Gibson was originally filed in Arkansas state court where the class action plaintiffs pleaded a class larger than 100 members but stipulated that their total damages did not exceed $5 million, as was permitted prior to the United States Supreme Court’s ruling in Standard Fire Insurance v. Knowles, 133 S. Ct. 1345, 1347 (2013) which outlawed that practice going forward.

By letter dated March 11, 2016, more than three years into the case, however, plaintiffs’ attorney “‘recommended a total payment of $6,500,000 to resolve’ the case,” Gibson, at *3, and noted that the letter “constitutes plaintiffs’ settlement demand.” Id. at *18 (Murphy, J. dissenting). Following the letter, on April 21, 2016, plaintiffs served defendant with an expert report supporting the $6.5 million demand with objective evidence and a more fully developed theory on the calculation of damages. Defendant filed its notice of removal in the Western District of Arkansas on May 9, 2016, within 30 days of the expert report but more than 30 days after the date of the letter.

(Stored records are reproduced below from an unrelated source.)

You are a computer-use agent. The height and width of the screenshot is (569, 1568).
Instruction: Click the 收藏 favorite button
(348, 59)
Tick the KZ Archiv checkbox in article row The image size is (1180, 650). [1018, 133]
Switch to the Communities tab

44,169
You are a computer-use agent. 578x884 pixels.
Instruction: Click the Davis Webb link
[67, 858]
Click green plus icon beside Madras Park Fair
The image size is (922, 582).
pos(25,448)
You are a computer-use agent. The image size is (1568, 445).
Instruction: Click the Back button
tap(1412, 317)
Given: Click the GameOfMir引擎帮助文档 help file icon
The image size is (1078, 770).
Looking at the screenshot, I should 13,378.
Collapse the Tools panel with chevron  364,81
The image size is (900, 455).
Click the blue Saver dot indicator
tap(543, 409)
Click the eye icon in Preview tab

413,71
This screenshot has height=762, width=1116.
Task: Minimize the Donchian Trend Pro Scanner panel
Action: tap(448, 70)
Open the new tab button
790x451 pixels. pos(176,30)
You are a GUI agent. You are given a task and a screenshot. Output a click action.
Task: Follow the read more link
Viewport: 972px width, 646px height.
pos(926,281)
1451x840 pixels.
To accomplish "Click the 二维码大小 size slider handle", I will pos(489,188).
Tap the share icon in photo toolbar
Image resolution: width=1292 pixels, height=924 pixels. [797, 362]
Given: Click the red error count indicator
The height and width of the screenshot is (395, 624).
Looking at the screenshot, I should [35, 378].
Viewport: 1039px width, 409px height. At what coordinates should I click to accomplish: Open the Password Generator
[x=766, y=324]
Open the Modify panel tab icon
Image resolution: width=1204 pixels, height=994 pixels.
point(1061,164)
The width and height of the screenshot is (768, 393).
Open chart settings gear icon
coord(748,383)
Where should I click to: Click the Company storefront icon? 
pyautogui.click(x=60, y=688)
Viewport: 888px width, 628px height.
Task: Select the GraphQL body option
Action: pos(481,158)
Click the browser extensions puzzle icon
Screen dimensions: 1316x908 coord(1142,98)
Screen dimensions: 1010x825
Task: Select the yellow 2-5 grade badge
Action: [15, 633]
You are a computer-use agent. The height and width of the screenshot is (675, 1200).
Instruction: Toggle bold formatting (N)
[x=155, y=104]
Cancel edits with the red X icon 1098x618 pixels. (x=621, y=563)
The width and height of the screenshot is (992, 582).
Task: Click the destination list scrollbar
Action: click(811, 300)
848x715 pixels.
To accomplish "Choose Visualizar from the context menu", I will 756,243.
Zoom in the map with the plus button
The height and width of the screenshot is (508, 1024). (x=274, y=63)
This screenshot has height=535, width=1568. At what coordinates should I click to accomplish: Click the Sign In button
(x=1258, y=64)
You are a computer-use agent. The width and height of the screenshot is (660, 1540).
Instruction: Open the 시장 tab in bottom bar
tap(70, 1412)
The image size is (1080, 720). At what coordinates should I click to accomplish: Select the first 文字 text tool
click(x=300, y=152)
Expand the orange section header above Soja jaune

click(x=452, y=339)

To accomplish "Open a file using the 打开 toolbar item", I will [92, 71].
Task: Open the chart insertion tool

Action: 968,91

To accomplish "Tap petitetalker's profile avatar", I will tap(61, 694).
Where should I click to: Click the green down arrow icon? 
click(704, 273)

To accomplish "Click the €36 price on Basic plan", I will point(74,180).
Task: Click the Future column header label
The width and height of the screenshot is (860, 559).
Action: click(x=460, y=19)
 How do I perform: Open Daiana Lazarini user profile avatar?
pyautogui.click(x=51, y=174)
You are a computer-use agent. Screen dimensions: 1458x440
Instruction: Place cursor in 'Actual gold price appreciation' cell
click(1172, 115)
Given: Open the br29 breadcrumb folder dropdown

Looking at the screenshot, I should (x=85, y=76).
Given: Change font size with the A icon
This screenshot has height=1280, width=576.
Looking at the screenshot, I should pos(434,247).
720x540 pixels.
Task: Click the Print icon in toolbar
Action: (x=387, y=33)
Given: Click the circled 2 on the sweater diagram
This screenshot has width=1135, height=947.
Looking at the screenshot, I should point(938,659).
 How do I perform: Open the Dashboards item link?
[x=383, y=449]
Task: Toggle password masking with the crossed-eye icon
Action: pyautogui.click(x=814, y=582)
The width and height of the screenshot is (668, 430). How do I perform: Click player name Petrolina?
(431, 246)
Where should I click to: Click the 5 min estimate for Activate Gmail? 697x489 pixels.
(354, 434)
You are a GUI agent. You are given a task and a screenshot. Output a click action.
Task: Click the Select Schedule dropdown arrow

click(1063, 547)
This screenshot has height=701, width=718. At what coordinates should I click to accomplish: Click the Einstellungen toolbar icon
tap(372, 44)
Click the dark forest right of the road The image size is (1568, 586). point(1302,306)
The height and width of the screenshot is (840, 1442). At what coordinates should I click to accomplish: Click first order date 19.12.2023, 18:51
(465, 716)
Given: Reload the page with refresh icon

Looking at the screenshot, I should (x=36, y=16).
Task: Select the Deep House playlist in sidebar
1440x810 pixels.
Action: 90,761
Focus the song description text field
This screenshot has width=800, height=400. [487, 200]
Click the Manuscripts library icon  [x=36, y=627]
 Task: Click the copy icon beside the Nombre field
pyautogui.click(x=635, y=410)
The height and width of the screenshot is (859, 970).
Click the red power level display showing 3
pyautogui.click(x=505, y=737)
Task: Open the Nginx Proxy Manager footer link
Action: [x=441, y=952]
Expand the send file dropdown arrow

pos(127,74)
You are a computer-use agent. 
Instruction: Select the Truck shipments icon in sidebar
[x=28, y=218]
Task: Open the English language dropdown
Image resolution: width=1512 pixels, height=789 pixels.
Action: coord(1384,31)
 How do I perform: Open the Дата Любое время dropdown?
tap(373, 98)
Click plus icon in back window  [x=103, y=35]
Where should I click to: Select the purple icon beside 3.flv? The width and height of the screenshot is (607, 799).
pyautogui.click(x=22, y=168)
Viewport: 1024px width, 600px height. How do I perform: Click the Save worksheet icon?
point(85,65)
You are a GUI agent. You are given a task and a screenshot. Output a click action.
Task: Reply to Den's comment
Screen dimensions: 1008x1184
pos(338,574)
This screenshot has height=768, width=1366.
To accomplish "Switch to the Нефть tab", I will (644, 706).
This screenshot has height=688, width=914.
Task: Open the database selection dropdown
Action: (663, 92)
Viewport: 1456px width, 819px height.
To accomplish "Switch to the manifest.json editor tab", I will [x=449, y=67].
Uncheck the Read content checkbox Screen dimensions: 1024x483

Accordingly, plaintiffs argued that the letter provided the necessary “‘pleading, motion, order, or other paper’ from which the defendant [could] unambiguously ascertain” that the CAFA requirements were satisfied, while the defendant argued that only the expert report made this conclusion “unambiguous.” Id. at *8 (quoting CAFA at 28 U.S.C. 1446(b)(3)).

After the W.D. Arkansas agreed with the plaintiffs, the Eighth Circuit agreed with the defendant, overturning the district court and holding that the expert report and not the letter provided the first “unambiguous” indication that plaintiffs were seeking greater than $5 million in damages. While the Eighth Circuit noted that a letter could provide such an unambiguous indication, this particular letter did not because the plaintiffs’ attorney only “recommended” a settlement greater than $5 million and because the data that the letter provided could easily be interpreted to warrant a settlement much lower than $5 million.

The Eight Circuit stated that its decision was intended to reduce the number of preemptive removals filed by class action defendants by requiring that the standard definitively be met. To the contrary, the overall impact of this case is likely to have the opposite effect. It shows that when the $5 million CAFA threshold is met may actually turn on a subjective determination that is different for each federal judge. In fact, in this case, of the four federal judges who considered the issue—one from the W.D. Arkansas and three from the Eighth Circuit’s panel—two found plaintiffs’ letter “unambiguous” and two found the opposite. Given these odds, defense attorneys would be wise to err on the side of caution remove at the first indication that the CAFA requirements have been established.